Friday, January 14, 2011

When He Came

Some readers, on seeing the opening verse of today's poem, may wonder if it was intended to post before Christmas, not three weeks after. Or you may feel a bit chided if, like some of my neighbors, you haven't yet taken down all your decorations. However much we talk in December about "keeping the spirit of Christmas all year," few of us really seem interested in Christ-in-the-manger by January. Which would be a minor problem except that for many, the story of Jesus stops at the manger. As one Advent writer put it, even Christians tend to prefer the cute baby to the "bossy, grown-up Jesus."

We shouldn't forget that the concept of Advent was created to encourage not only the remembering of Christ's first coming, but the looking forward to His return--and that's an attitude that can come naturally in any season. Now, I don't endorse the obsession with an imminent Parousia (if indeed it is imminent) that consumes many believers to the point that their whole concept of "God's work" seems to be harping on the sorry state of this world. But probably as many go to the opposite extreme and live for worldly success while treating God only as a source of material blessing. What He wants is for us to work hard under His guidance to make this world more like His future Kingdom, while maintaining a humble yet eager awareness that only He will bring it in fullness and permanence.

That's the way Jesus Himself lived--making the Kingdom a present as well as a future reality.

No proper rooms were free that night; no lodging could be found
Except among the animals; few people gathered round
That peasant woman as her Baby took first earthly breath,
And cried, as newborn infants do, within this world of death.
And just a few, among the lowest in the land’s esteem,
Would know the coming of their Lord, would see their God’s light gleam.
There was no wealth, no great renown, no trace of mortal fame,
Upon that night that touched the world with starlight when He came.

No hope, it seemed, could yet remain when that dread day was past
When, hanging bloody on a Cross, the Master breathed His last.
For human hearts crave earthly might, and dream of crown and throne:
Who would have thought the Lord of All could die in pain, alone?
And just a few, in coming days, despite the empty grave,
Had eyes to see the Risen One, to realize all He gave.
Although His power would shake the city through the Spirit’s flame,
The quiet dawn was little stirred when from the tomb He came.

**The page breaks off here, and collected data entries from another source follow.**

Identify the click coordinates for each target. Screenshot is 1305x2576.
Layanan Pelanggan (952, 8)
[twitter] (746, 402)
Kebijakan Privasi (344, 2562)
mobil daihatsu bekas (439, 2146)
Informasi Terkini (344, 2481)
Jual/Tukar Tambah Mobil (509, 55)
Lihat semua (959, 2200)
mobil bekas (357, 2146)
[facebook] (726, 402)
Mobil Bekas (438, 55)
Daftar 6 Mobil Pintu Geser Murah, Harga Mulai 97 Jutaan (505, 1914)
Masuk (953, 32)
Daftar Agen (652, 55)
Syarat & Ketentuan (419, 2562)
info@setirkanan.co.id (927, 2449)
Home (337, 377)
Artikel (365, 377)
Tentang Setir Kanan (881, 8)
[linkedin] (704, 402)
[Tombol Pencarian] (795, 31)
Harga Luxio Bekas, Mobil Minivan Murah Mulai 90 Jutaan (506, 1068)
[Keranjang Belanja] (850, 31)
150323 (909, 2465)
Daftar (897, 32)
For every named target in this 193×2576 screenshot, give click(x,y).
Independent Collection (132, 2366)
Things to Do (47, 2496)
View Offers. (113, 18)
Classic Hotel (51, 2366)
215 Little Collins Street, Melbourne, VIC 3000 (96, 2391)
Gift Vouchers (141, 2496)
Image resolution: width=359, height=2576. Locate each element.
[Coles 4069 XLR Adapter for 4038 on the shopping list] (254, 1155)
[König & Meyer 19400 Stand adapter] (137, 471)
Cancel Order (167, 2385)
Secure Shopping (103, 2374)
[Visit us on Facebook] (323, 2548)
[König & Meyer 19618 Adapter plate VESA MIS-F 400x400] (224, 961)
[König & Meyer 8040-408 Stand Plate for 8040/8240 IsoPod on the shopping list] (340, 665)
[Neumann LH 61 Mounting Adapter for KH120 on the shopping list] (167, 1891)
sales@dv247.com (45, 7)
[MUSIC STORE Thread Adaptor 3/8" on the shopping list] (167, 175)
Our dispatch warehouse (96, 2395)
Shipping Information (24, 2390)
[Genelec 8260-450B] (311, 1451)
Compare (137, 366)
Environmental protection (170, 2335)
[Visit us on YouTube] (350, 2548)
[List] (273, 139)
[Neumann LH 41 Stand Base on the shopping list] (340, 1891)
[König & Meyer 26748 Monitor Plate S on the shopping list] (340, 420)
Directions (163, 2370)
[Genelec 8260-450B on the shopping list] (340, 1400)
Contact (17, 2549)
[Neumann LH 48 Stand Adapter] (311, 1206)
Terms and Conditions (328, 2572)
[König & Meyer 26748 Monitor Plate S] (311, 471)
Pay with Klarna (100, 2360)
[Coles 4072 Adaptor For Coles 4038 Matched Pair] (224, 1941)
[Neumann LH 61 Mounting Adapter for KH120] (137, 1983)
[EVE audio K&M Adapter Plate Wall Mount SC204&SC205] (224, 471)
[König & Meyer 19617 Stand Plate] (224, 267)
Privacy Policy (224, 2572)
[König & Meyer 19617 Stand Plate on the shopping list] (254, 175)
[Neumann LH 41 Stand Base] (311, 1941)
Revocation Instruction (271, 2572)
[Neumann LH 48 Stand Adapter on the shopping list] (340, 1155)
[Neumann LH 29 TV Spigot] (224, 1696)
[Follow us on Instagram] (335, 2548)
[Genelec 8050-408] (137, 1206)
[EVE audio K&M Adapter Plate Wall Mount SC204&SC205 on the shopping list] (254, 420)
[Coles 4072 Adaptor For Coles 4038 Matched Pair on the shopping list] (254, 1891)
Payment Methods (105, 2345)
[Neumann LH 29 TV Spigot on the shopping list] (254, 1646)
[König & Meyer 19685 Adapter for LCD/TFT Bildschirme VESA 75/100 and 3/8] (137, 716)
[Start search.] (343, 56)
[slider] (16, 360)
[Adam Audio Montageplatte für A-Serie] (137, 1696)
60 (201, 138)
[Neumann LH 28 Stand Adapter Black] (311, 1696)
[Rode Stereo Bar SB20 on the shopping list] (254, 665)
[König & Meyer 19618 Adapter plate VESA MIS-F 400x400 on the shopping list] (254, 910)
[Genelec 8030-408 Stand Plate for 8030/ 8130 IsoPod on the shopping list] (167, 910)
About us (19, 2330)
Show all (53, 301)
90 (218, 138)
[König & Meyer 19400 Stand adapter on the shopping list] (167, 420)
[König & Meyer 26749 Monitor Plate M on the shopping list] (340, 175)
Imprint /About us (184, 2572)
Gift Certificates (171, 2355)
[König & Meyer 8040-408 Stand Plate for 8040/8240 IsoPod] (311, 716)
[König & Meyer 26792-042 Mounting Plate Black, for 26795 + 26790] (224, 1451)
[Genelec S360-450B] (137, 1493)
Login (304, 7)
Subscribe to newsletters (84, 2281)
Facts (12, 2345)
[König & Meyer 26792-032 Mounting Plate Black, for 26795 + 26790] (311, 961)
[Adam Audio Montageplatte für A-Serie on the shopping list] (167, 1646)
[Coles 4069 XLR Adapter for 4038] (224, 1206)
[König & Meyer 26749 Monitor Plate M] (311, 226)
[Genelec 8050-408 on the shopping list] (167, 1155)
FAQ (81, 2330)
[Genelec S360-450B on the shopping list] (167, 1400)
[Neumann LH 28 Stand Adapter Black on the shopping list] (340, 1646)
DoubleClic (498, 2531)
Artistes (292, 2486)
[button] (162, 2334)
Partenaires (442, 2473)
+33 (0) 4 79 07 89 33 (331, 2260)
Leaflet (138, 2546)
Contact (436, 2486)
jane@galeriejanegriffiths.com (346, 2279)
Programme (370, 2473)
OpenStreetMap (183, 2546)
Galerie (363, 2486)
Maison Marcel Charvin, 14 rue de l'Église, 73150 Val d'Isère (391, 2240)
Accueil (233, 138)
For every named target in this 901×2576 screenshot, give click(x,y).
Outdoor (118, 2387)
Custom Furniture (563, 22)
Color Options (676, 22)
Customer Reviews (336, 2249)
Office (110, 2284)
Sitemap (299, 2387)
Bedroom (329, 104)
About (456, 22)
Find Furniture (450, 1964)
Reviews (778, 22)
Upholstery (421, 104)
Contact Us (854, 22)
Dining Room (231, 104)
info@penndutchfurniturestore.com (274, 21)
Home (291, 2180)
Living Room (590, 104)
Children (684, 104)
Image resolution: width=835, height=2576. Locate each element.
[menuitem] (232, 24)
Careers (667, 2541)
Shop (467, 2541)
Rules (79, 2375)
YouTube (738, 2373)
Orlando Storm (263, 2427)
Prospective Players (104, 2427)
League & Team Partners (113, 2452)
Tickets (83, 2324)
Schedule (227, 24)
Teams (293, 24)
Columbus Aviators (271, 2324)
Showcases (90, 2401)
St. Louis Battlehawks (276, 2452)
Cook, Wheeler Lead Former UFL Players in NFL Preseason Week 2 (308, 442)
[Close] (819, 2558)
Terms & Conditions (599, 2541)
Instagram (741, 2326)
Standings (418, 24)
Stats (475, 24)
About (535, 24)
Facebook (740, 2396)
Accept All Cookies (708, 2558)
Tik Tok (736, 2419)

Still mocking God and all His ways is this world as a whole,
This world that worships human pomp and scorns the humble soul.
Still mortal hearts crave wealth and power from their first earthly breath,
And still the helpless mourn and weep within this world of death.
But, someday soon, the day will come when Heaven shall open wide,
And from the heights there shall descend our Lord, the Glorified.
However many years we wait, as daughters and as sons,
We know all pain will melt away forever when He comes.